The basis of the new technology, which was produced by advanced 3D bio-printing, is with “microparticles”. These tiny particles were developed by Massachusetts Institute of Technology scientists and engineers, and they can be packed with different medications.
The particles are capable of releasing two years’ worth of vaccine doses with a single injection. The medications are ‘smart’ in the sense that the carrying particles can be programmed to slowly release different medications over time. This means the scientists can create a complete library of tiny vaccine particles. These particles can be packed into a single syringe and all of the vaccines required by, say a child, administered in one go.

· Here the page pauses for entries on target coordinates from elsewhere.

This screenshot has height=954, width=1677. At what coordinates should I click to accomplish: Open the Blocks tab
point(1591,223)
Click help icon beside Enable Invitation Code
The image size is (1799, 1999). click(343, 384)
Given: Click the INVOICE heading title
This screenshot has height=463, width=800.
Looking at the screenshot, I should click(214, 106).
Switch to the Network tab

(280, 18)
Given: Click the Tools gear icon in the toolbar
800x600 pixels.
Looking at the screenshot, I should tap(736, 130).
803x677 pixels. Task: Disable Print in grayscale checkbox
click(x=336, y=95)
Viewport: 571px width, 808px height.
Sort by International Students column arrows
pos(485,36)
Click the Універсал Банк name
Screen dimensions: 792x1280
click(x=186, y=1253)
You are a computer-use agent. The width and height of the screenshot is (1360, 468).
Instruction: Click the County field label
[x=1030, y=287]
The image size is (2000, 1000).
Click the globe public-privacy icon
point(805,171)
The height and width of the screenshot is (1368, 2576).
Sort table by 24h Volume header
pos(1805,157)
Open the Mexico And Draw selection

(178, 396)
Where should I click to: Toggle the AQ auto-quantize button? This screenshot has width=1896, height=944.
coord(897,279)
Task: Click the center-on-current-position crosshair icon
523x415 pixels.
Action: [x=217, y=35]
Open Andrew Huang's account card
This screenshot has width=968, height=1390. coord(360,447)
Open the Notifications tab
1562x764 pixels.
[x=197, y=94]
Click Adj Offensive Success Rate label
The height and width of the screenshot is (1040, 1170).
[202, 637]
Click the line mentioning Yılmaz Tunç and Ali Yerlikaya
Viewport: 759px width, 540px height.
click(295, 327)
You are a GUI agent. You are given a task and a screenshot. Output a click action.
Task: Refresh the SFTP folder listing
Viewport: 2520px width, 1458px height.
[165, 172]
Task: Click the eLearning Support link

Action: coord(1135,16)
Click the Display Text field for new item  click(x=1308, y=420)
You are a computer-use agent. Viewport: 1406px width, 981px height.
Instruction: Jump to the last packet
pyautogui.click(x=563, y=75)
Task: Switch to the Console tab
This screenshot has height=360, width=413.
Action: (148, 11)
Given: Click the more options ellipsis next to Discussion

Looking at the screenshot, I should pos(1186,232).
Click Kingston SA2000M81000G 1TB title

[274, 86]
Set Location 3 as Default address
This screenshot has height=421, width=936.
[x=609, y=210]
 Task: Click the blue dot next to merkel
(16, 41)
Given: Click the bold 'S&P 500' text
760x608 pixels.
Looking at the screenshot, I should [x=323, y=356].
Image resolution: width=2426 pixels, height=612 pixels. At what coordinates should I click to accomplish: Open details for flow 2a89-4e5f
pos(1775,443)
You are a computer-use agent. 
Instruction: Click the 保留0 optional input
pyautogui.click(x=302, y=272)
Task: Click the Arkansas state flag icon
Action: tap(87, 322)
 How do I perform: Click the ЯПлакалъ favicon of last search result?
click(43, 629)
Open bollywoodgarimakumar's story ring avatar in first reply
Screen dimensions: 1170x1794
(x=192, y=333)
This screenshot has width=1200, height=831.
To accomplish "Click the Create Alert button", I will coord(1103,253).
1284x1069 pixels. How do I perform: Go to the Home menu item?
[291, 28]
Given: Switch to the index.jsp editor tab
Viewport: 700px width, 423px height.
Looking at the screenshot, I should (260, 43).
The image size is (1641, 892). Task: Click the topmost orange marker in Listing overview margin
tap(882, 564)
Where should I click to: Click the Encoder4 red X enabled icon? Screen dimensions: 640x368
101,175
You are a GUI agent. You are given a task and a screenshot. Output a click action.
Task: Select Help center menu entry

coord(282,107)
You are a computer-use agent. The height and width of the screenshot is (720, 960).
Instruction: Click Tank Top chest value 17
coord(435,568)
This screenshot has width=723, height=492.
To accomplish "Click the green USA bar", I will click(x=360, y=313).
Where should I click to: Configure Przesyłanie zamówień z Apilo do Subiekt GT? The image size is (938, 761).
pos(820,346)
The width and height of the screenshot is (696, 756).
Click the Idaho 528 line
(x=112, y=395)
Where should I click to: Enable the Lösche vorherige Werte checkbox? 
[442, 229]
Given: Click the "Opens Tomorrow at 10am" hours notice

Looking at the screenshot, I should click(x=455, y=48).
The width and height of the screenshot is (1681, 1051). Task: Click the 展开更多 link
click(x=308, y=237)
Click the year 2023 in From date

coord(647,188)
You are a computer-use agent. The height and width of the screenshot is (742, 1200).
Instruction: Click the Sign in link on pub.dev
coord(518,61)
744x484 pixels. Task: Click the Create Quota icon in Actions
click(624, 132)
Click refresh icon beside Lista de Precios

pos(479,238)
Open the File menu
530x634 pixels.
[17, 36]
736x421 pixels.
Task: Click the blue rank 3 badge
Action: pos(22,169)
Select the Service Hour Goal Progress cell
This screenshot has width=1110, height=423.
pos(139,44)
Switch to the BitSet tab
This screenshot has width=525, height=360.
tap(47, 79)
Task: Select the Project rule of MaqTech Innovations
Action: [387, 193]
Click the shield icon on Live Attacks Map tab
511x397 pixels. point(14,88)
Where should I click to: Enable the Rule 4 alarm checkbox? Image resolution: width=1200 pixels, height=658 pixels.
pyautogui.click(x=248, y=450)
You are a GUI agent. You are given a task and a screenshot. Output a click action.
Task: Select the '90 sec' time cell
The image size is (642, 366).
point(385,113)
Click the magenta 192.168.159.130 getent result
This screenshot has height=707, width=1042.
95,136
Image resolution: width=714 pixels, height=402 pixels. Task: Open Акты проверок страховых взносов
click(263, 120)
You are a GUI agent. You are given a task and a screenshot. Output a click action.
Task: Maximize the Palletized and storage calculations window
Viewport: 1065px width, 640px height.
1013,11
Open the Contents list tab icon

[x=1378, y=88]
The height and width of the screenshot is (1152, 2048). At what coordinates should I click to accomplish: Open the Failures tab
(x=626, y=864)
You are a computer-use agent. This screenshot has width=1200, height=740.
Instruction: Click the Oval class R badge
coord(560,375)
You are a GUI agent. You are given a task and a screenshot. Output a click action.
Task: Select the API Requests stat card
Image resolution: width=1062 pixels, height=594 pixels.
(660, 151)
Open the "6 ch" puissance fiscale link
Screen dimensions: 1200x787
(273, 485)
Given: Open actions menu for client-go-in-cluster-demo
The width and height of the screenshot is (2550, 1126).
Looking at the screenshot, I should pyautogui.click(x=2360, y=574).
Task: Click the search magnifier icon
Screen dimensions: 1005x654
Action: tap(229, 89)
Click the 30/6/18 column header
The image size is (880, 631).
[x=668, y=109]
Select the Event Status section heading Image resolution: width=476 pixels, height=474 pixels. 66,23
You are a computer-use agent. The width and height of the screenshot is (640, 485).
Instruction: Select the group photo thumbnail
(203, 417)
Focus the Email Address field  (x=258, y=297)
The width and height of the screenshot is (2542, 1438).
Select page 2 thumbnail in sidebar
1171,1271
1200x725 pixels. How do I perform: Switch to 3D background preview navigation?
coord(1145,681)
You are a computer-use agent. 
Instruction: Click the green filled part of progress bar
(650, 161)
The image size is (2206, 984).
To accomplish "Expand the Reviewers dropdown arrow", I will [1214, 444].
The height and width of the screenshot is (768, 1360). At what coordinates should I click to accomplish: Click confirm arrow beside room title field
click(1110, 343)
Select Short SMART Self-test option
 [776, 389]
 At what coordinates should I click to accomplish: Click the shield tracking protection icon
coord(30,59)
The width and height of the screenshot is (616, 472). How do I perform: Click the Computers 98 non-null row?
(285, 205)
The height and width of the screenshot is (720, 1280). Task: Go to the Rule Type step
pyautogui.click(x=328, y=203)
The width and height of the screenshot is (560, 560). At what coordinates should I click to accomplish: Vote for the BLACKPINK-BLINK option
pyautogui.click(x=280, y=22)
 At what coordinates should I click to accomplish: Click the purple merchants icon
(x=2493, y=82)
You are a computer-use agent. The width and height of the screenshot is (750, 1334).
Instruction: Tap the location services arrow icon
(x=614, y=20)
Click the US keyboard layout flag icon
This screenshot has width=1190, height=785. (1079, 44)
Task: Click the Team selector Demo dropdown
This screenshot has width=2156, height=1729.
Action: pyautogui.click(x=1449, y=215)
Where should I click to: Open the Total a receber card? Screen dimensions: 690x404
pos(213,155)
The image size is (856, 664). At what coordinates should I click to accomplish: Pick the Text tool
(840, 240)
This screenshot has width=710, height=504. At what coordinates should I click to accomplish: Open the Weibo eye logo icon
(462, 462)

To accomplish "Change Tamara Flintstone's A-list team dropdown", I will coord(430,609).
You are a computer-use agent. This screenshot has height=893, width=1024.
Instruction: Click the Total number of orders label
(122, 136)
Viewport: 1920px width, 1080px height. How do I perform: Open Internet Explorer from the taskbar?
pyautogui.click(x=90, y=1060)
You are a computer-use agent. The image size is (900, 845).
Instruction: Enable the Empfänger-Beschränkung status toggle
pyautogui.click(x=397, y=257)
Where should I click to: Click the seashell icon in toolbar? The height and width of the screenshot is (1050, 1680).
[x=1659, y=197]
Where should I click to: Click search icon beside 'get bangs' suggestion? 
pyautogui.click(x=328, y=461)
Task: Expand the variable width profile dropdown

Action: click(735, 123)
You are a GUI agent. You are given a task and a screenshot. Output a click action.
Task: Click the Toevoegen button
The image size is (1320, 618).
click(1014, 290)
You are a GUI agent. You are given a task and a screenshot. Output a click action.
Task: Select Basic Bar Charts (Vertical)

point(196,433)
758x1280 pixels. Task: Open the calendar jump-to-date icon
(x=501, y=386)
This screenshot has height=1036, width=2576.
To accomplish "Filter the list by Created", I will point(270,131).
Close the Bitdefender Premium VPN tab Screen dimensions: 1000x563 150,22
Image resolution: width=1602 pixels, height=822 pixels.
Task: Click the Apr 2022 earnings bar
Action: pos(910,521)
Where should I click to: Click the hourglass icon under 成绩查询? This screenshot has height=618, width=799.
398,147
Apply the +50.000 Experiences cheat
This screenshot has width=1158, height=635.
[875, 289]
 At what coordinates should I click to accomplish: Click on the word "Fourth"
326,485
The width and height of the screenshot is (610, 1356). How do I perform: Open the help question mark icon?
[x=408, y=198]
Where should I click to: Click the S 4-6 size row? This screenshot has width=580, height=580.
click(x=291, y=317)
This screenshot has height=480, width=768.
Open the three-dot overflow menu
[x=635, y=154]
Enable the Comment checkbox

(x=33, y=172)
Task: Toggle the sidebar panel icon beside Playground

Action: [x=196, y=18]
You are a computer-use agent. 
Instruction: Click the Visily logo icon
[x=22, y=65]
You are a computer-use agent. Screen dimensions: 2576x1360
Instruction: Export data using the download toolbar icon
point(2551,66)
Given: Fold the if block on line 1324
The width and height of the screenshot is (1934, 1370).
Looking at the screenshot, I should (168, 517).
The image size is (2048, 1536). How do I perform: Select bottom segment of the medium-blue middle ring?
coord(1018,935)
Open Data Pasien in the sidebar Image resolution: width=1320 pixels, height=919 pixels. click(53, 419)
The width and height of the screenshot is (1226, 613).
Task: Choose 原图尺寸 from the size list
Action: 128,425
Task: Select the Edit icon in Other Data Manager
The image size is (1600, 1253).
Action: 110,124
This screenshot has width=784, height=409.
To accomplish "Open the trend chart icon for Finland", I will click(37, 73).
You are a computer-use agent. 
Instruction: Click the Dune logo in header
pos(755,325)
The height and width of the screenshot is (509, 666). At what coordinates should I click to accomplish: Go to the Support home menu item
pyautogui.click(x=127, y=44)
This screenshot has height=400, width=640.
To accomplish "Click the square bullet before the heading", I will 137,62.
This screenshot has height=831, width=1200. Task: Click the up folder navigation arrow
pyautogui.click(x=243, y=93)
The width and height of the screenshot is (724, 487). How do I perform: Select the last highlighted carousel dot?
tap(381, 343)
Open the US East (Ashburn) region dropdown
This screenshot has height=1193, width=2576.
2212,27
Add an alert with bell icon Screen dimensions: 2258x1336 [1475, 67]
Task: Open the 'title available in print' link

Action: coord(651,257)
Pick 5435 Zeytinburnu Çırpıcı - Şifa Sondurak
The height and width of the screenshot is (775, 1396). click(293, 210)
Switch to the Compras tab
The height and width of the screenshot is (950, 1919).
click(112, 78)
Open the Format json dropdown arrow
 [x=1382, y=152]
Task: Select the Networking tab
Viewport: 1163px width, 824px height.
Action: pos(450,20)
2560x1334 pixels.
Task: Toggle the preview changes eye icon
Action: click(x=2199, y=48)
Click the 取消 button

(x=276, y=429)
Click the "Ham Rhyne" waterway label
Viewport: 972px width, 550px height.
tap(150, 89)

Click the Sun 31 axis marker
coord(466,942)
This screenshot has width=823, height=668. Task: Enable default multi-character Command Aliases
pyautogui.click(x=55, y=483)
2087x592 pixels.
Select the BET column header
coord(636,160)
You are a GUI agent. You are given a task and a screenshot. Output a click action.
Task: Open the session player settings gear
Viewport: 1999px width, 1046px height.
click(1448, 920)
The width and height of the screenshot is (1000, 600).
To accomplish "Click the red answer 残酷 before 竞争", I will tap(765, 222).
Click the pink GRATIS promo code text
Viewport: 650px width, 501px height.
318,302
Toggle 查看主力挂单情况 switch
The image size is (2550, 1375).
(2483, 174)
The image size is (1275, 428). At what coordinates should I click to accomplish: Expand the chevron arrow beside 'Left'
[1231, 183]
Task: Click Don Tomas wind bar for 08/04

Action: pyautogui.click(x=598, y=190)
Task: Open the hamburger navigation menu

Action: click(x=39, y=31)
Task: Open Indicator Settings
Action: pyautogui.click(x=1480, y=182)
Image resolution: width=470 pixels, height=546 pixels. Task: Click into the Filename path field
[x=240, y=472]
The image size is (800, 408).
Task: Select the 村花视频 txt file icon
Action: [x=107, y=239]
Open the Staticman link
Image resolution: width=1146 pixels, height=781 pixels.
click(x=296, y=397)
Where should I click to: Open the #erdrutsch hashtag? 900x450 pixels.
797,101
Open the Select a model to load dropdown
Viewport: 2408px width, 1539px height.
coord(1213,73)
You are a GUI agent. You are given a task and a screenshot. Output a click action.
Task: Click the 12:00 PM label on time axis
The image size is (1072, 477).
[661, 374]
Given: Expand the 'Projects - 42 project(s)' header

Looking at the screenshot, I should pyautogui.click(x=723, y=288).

To protect the particles from the body’s own defense mechanisms, each of the particles is sealed in a material called PLGA, which is an FDA-approved form of polymer already used in sutures and prosthetics. The casings also provide the basis of the ‘smart’ medicine in that the polymers can be designed in different ways to degrade at specific times, allowing for the controlled release of the medication. The basis of the different releasing times is a factor of the polymers each being of different molecular weights.
The lead researchers, Drs. Robert Langer and Ana Jaklenec, ,as CB Insights quotes, state that the particles can be thought of as polymer cups that are capable of “spilling” their contents at precise intervals. These ‘cups’ are produced by 3D printing. For this a new 3D printing process was required, which has been called the SEAL process for “StampEd Assembly of polymer Layers.” The SEAL technique allows for greater control during manufacture.
The specific drugs are added to the polymer cups via an automated dispensing system. Trials, using animal models, have been successful and it is expected that the technology will be adopted by many drugs manufacturers in the near future (following further study). The research has been published in the journal Science, with the study called “Fabrication of fillable microparticles and other complex 3D microstructures.”